> **RECORDS SUPPLIED**
--- START ---
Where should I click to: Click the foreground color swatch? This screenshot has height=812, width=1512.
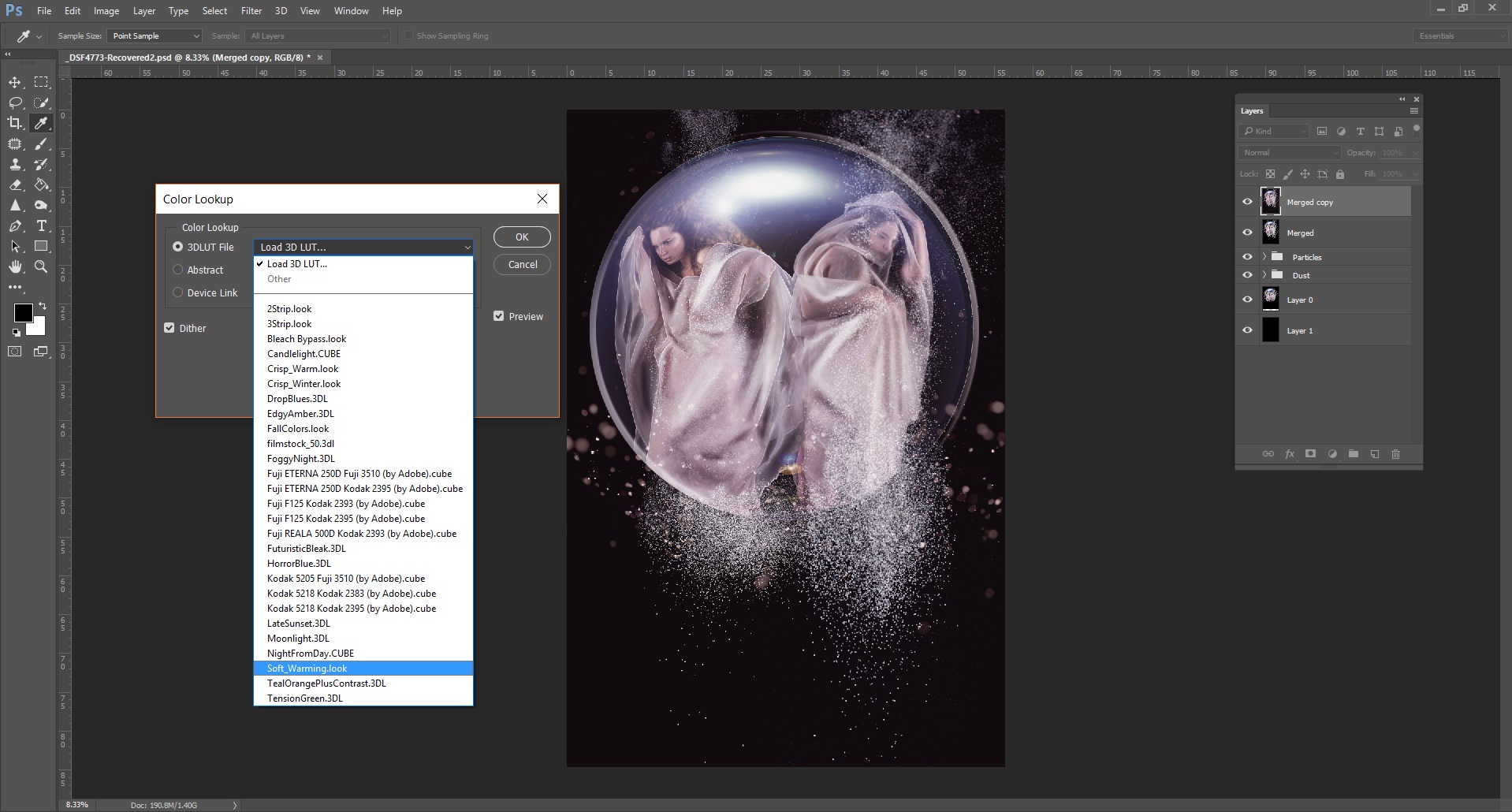pos(23,314)
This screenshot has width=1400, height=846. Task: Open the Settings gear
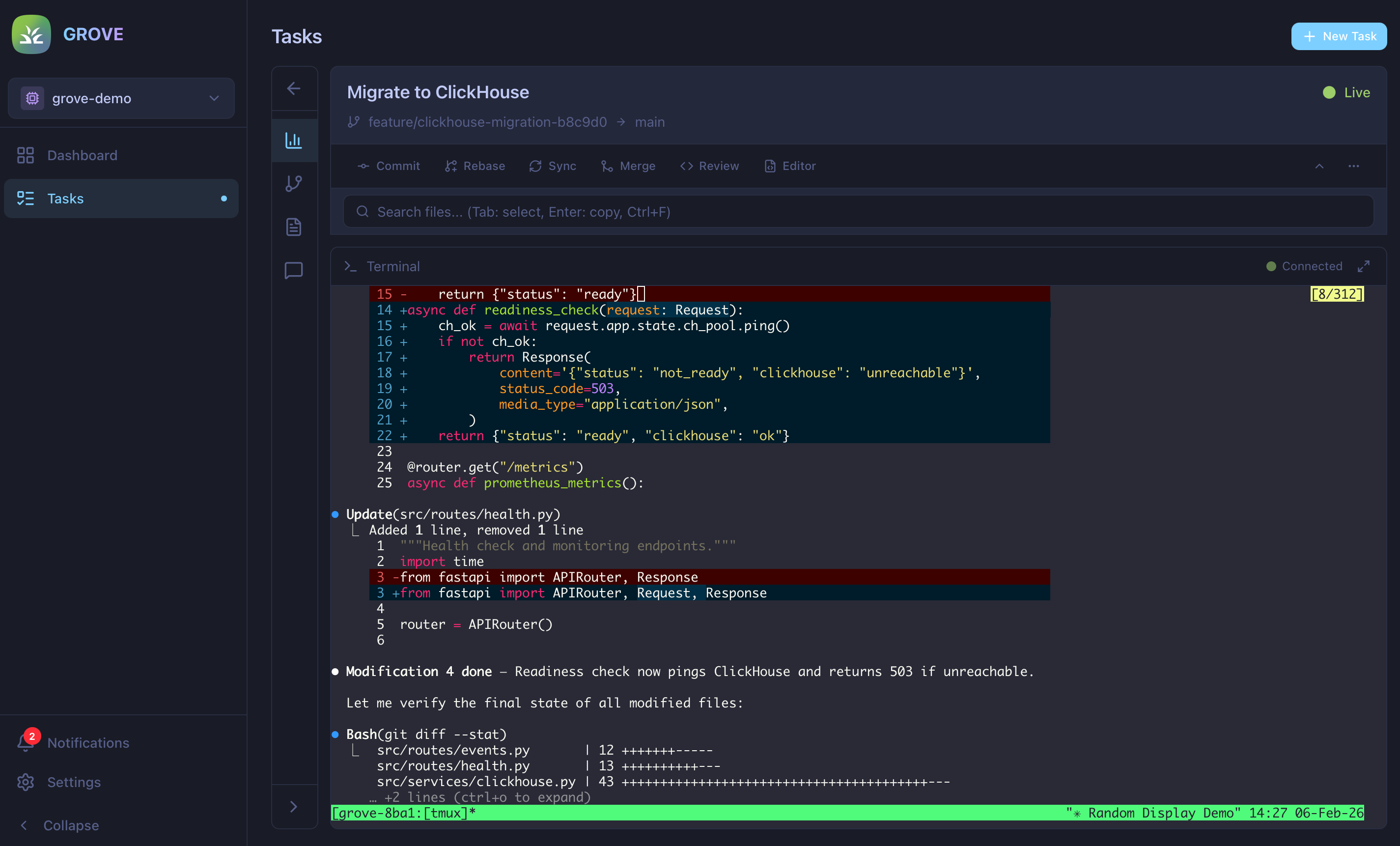pos(26,782)
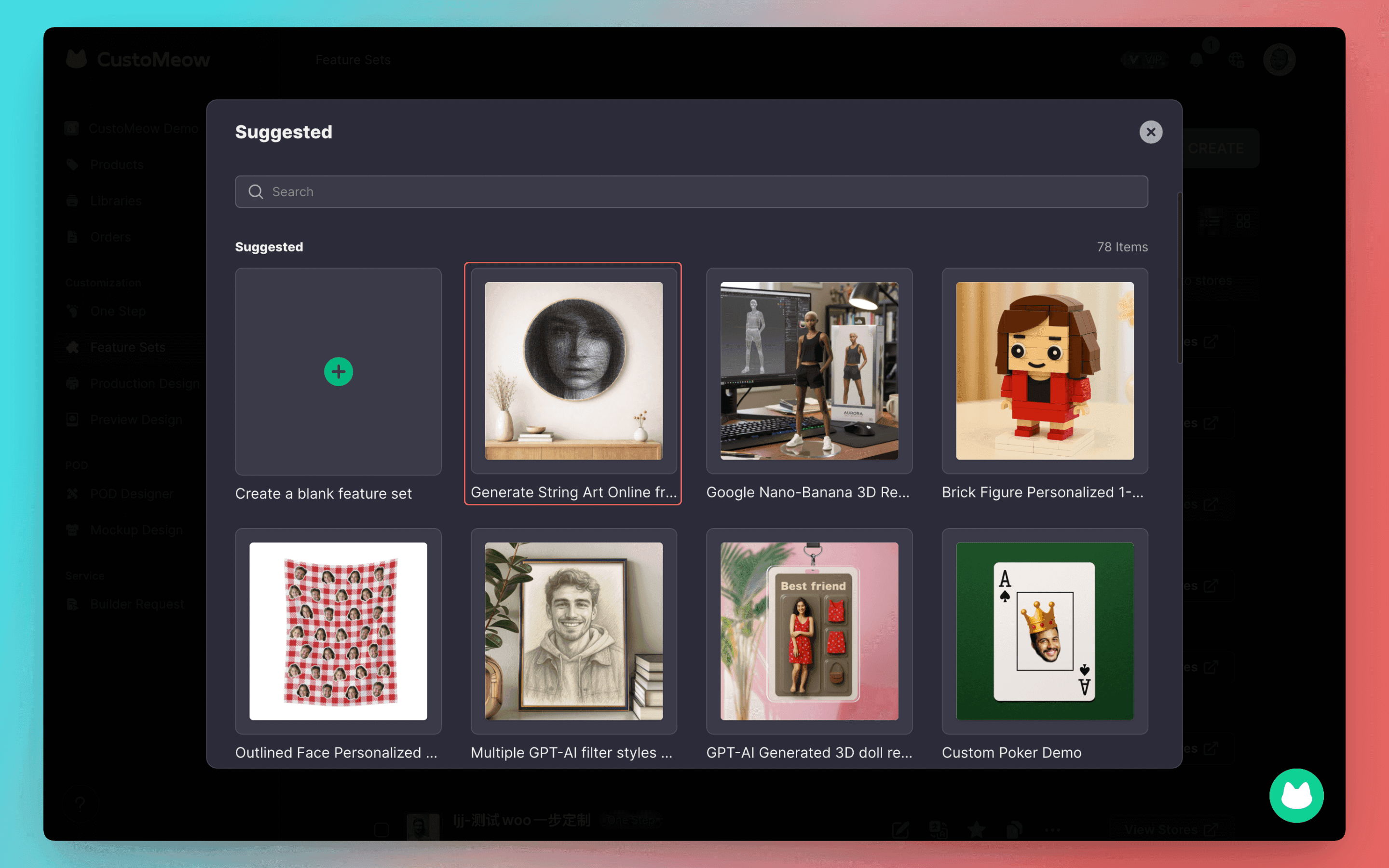Choose the Custom Poker Demo template
This screenshot has height=868, width=1389.
coord(1044,631)
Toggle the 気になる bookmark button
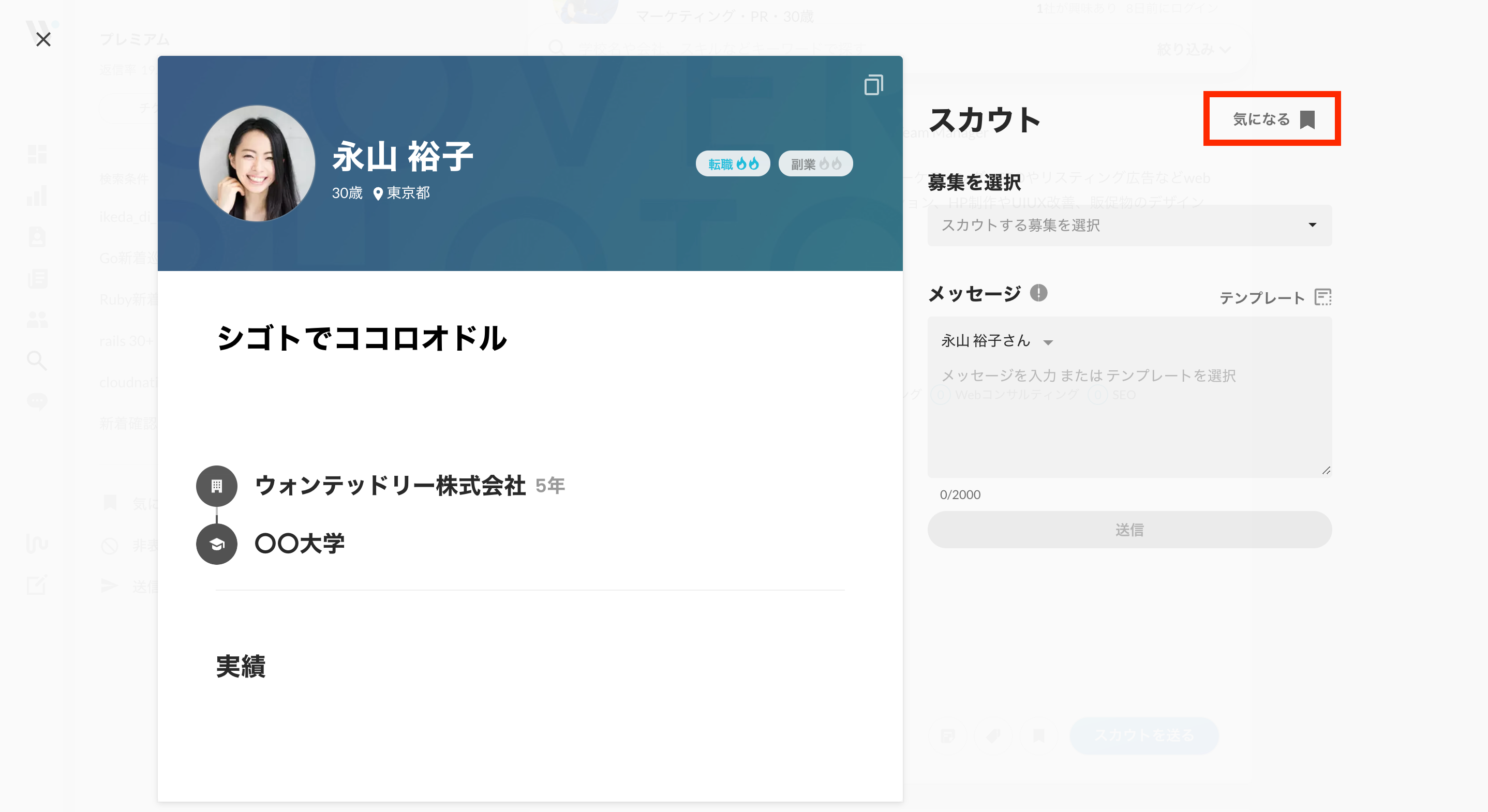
--- END ---
Reproduce each line of the records above, exactly and without pictures.

Where should I click to: Click the foreground color swatch? This screenshot has height=812, width=1512.
pos(23,314)
This screenshot has width=1400, height=846. Task: Open the Settings gear
pos(26,782)
Choose the Custom Poker Demo template
This screenshot has height=868, width=1389.
coord(1044,631)
Toggle the 気になる bookmark button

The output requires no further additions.